After the failed Northern Rebellion of 1569, Thomas Howard, 4th Duke of Norfolk was kept a virtual prisoner, under house arrest at Howard House. He retired from public life and many of his roles and responsibilities as the leading peer in England were deputised to others.

Early in 1571 Mary began to seek a solution to her problems outside England. Roberto Ridolfi, an energetic and imaginative Florentine banker, who had already been in Walsingham's custody for his implication in the events of 1569, acted as papal agent and intermediary between Mary, her agent, the bishop of Ross, her English supporters, and Spain. An extensive, overmanned, and vulnerable conspiratorial network, including the servants of the principal participants, planned the release of the Scottish queen, her marriage to the duke, and, with Spanish military assistance, Elizabeth's removal in favour of Mary and the restoration of Catholicism in England. The success of the plan required Norfolk's approval and involvement. An initial approach by the bishop of Ross, forwarding ciphered letters from Mary, failed to secure his support. However, Norfolk reluctantly agreed to meet Ridolfi, as a result of which he gave verbal approval to the request for Spanish military assistance. His name was also subscribed to letters to the pope, Philip II, and the duke of Alva, Philip's commander in the Netherlands.

The Ridolfi plot was exposed more as a result of a series of accidents than of deliberate official investigation. Servants of Mary's agent, the bishop of Ross, and of Norfolk did not prove adept at avoiding suspicion and detection as they travelled with ciphered letters and money for their supporters. On about 12 April 1571 Charles Bailly, Ross's servant, was caught with letters for him at Dover. Then, on 29 August, Norfolk's secretaries William Barker and Robert Higford entrusted to Thomas Browne, a Shrewsbury draper, what purported to be a bag of silver coin for delivery to Laurence Bannister, one of the duke's officials in the north of England. Browne grew suspicious of the bag's weight, opened it, and discovered £600 in gold from the French ambassador and destined for Scotland on Mary's behalf. It also contained ciphered letters. Because he knew that Norfolk was under suspicion Browne reported his find to Cecil, now Lord Burghley. Higford and Barker were examined, the letters were partly deciphered, and a search for the cipher key at Howard House uncovered a ciphered letter from Mary Stuart hidden under a doormat. From this point the duke's failure to honour his submission was revealed and his complicity in a wider treasonable conspiracy was established.

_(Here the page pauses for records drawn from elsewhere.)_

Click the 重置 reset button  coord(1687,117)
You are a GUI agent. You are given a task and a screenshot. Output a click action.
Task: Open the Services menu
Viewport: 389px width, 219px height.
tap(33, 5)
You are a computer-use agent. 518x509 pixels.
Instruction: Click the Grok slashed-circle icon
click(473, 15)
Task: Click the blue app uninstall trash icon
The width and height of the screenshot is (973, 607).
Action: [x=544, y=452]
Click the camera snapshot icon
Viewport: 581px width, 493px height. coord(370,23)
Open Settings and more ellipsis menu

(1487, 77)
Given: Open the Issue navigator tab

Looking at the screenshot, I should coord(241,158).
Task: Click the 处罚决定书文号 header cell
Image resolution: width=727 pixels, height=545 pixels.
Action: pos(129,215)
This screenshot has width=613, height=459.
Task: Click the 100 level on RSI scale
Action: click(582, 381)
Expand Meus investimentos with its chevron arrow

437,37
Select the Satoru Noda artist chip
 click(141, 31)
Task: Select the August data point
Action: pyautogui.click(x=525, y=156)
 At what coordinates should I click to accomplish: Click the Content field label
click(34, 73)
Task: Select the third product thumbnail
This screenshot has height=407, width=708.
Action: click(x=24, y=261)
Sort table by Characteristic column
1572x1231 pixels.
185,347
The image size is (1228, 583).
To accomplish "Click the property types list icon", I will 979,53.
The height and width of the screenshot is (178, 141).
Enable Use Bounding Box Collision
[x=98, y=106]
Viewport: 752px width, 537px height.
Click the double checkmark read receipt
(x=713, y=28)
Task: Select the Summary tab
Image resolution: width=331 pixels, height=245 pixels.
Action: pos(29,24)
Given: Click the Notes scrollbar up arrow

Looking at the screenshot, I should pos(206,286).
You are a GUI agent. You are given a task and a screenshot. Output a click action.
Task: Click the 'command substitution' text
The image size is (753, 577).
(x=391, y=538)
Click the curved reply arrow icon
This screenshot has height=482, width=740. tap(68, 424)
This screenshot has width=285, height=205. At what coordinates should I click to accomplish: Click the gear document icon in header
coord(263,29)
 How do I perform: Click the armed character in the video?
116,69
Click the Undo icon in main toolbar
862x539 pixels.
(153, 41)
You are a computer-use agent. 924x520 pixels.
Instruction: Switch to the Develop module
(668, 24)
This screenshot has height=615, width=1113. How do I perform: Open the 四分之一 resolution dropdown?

Norfolk's servants were arrested and interrogated and confessions were extracted from them by threats or application of torture. Sir Thomas Smith and Thomas Wilson were sent to confront Norfolk, who claimed that the £600 was for his own private purposes. The deciphered letter, however, proved that he was lying. Unaware of his servants' confessions or the survival of letters which, contrary to his instructions, had not been burnt, he denied the charges against him. On 7 September the queen's warrant for conveying him to the Tower arrived. Thereupon the duke admitted a degree of involvement in the transmission of money and correspondence to Mary's Scottish supporters, before he was taken through London to the Tower. A servant of the Spanish ambassador reported that those who witnessed this were vocal in Norfolk's favour. Guerau de Spes, the ambassador, referred to ‘this popularity of his amongst the common people’. He observed that ‘the concourse of people was so large and the shouts so general that a very little more and he would have been liberated’ (CSP Spain, 1509–25, 335).

In the following weeks the duke and his servants were subjected to repeated examinations which, together with his confessions, confirmed his disloyalty to Elizabeth, the breach of his own submission to her, and his complicity in conspiracy. In January 1572 he was tried and convicted on three counts of high treason, and on 2nd June he was beheaded on Tower Hill.

By now it was becoming clear to Elizabeth's supporters and the nobles that formed her inner circle that Mary had become the focus of conspiracy and was seen as the Catholic figurehead in any attempt at rebellion against the crown.